Records from a dataset
——————

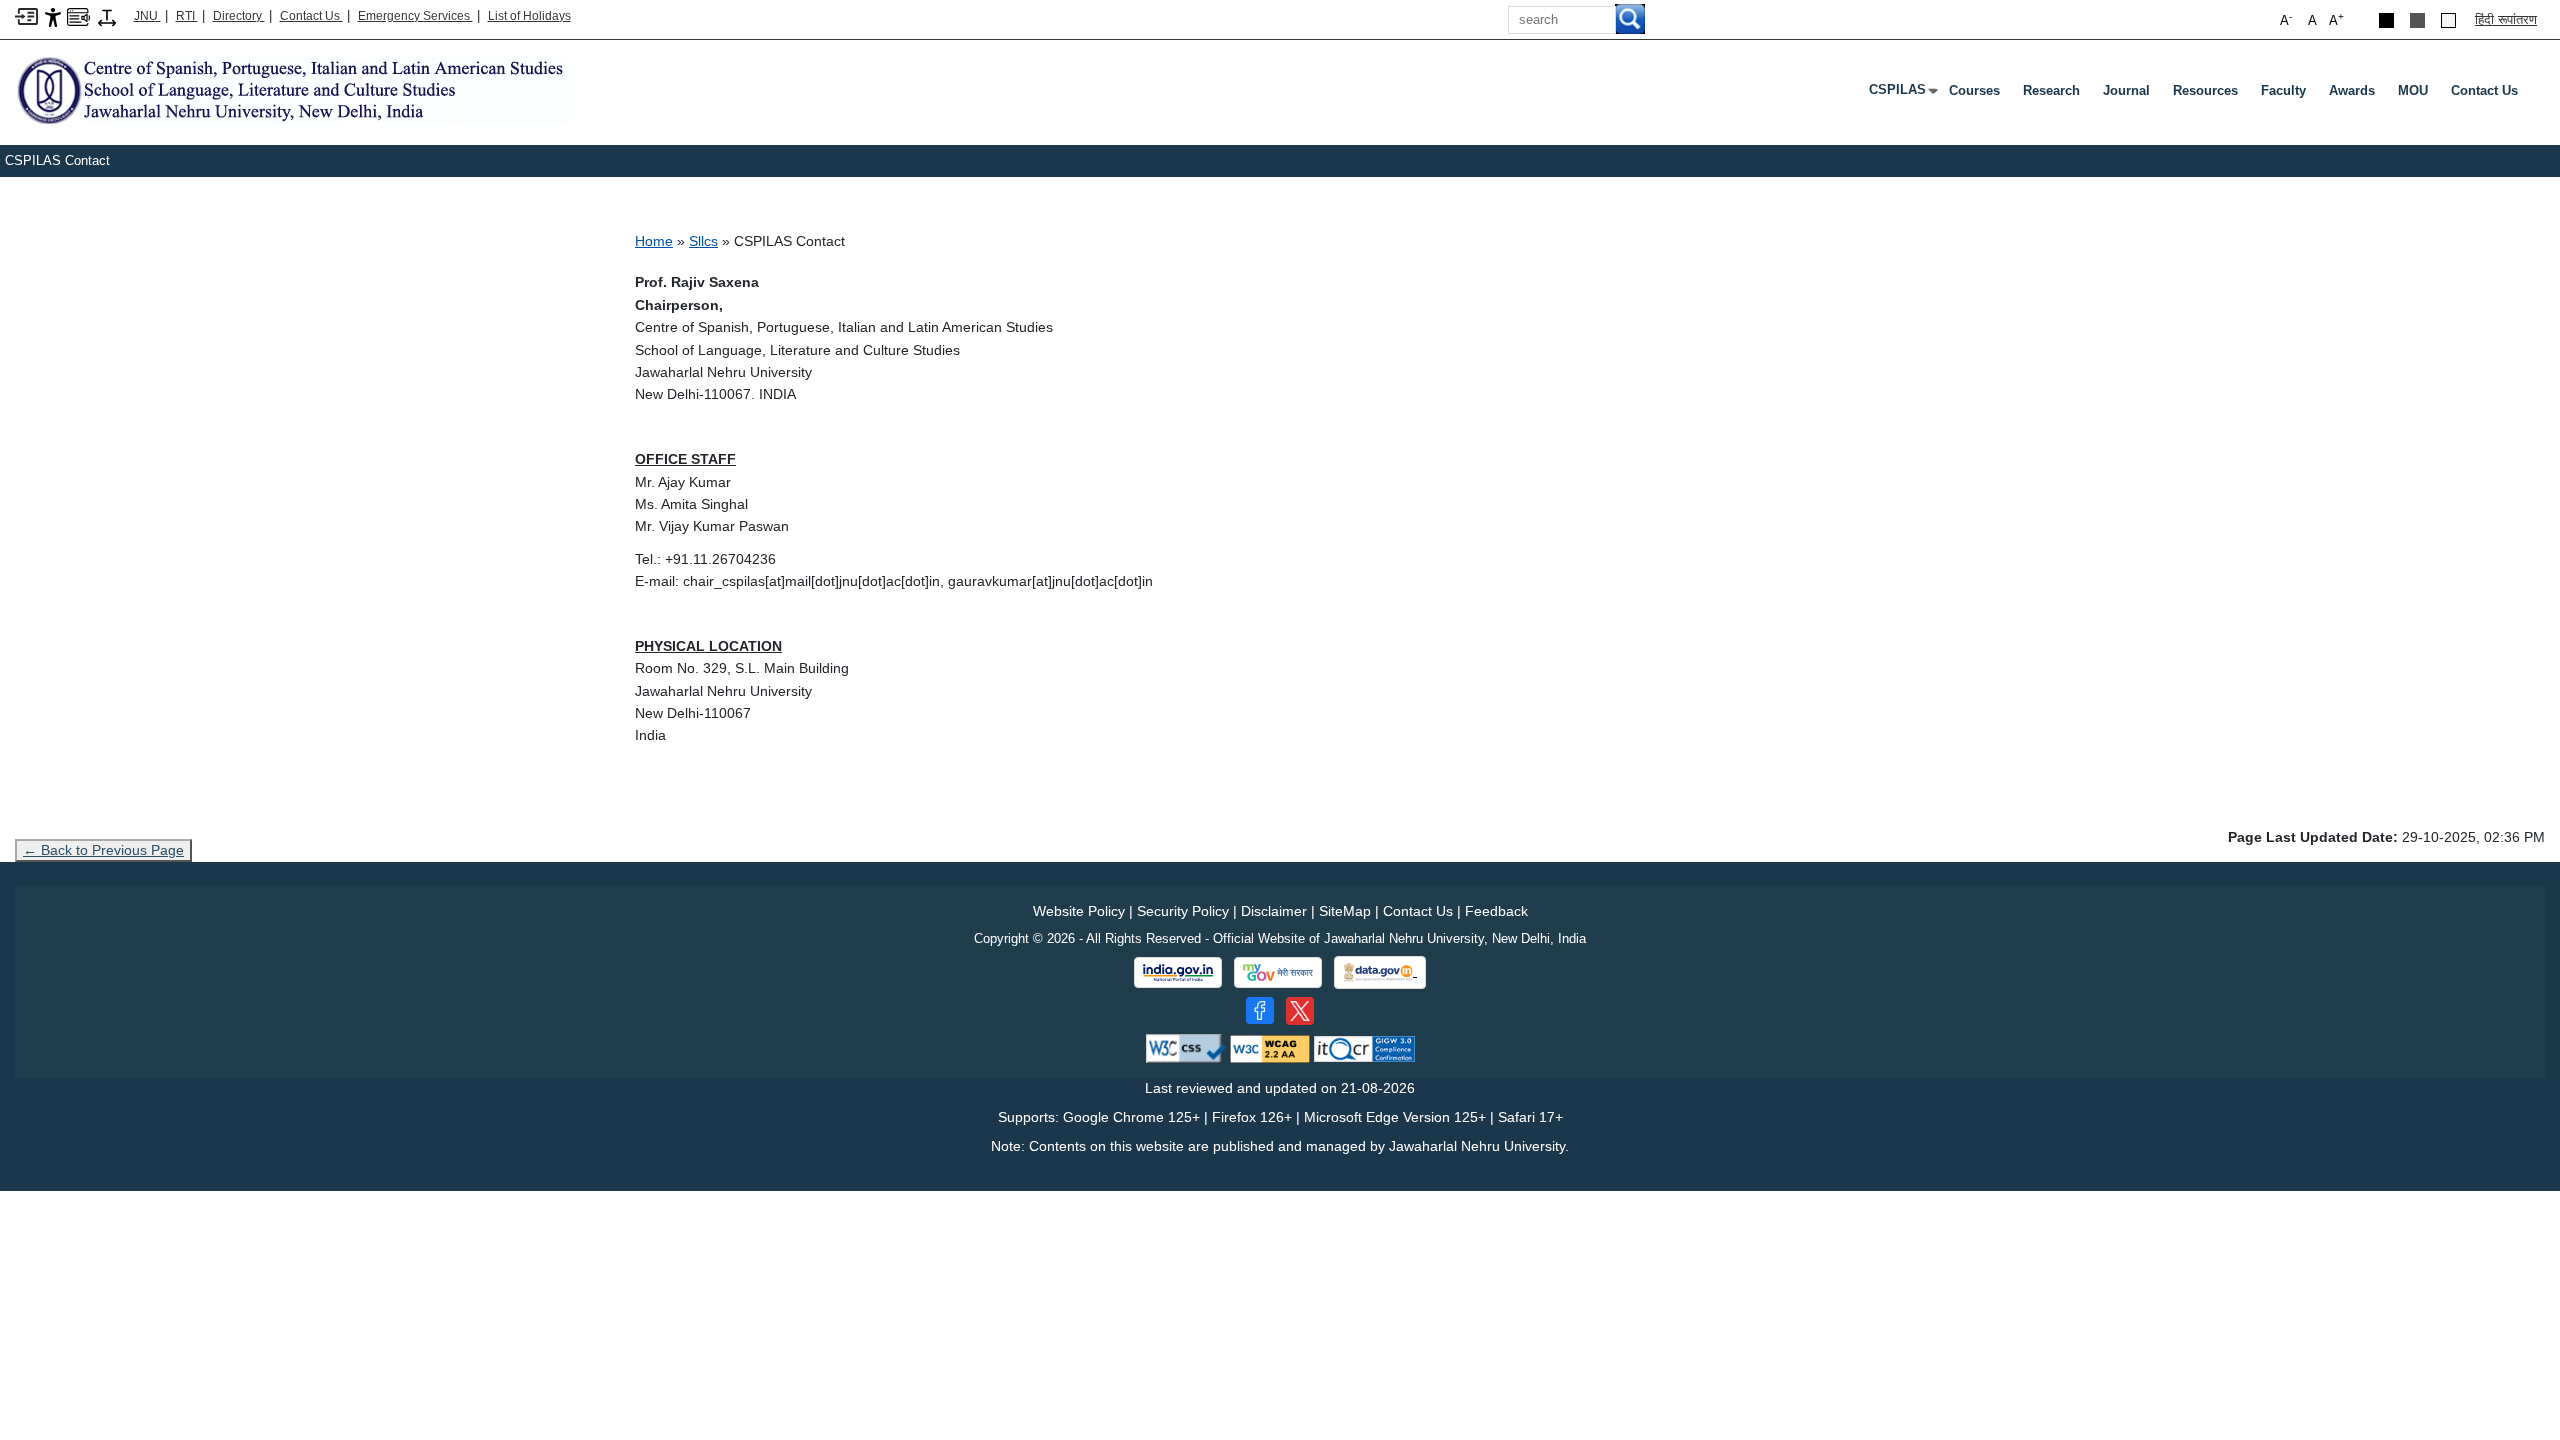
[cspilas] (291, 89)
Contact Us (311, 16)
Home (654, 241)
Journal (2126, 90)
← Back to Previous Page (103, 850)
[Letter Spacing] (107, 16)
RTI (187, 16)
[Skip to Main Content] (26, 15)
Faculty (2283, 90)
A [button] (2336, 19)
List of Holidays (529, 16)
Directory (239, 16)
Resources (2205, 90)
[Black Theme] (2386, 20)
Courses (1974, 90)
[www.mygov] (1278, 973)
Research (2051, 90)
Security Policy (1183, 911)
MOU (2413, 90)
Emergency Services (415, 16)
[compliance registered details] (1364, 1047)
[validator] (1186, 1047)
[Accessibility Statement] (53, 16)
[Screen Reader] (78, 15)
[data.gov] (1380, 972)
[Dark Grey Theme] (2417, 20)
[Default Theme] (2448, 20)
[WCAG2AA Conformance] (1270, 1047)
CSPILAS (1901, 94)
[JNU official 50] (1300, 1011)
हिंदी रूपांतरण (2506, 19)
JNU (147, 16)
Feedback (1496, 911)
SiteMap (1345, 911)
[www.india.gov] (1178, 973)
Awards (2352, 90)
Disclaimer (1274, 911)
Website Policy (1079, 911)
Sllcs (703, 241)
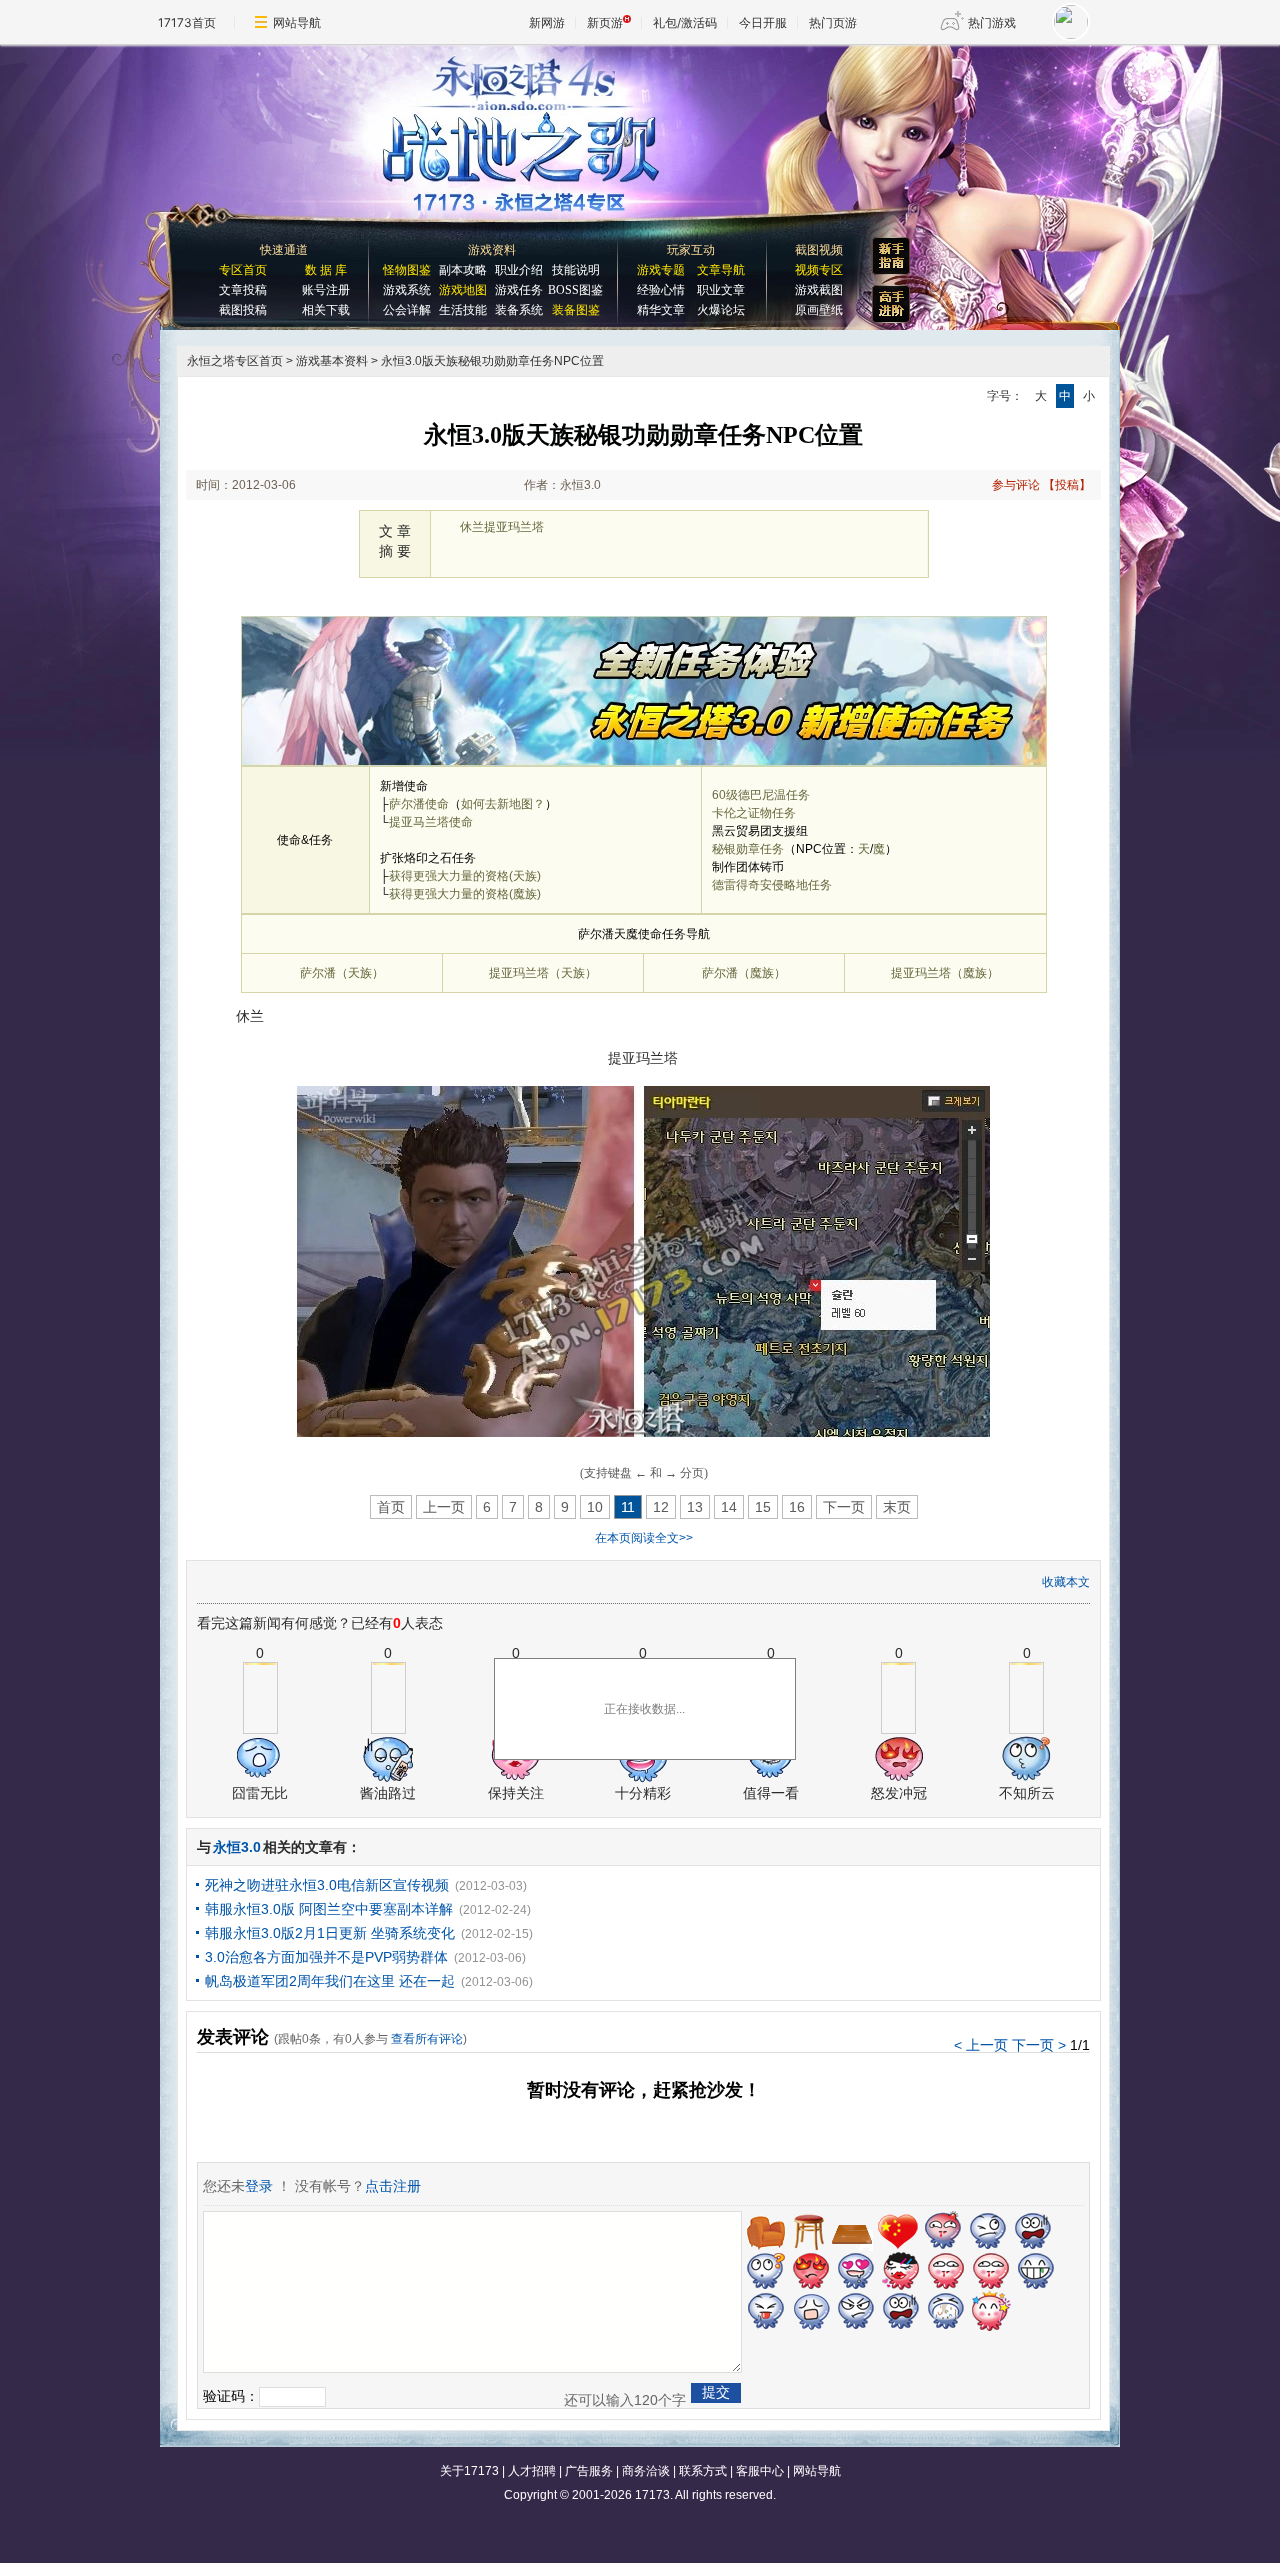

——————

Check each line above for the string "Theme" and show the ones that have it.

*RESPONSE TO THIS EXERCISE*
[Black Theme] (2386, 20)
[Dark Grey Theme] (2417, 20)
[Default Theme] (2448, 20)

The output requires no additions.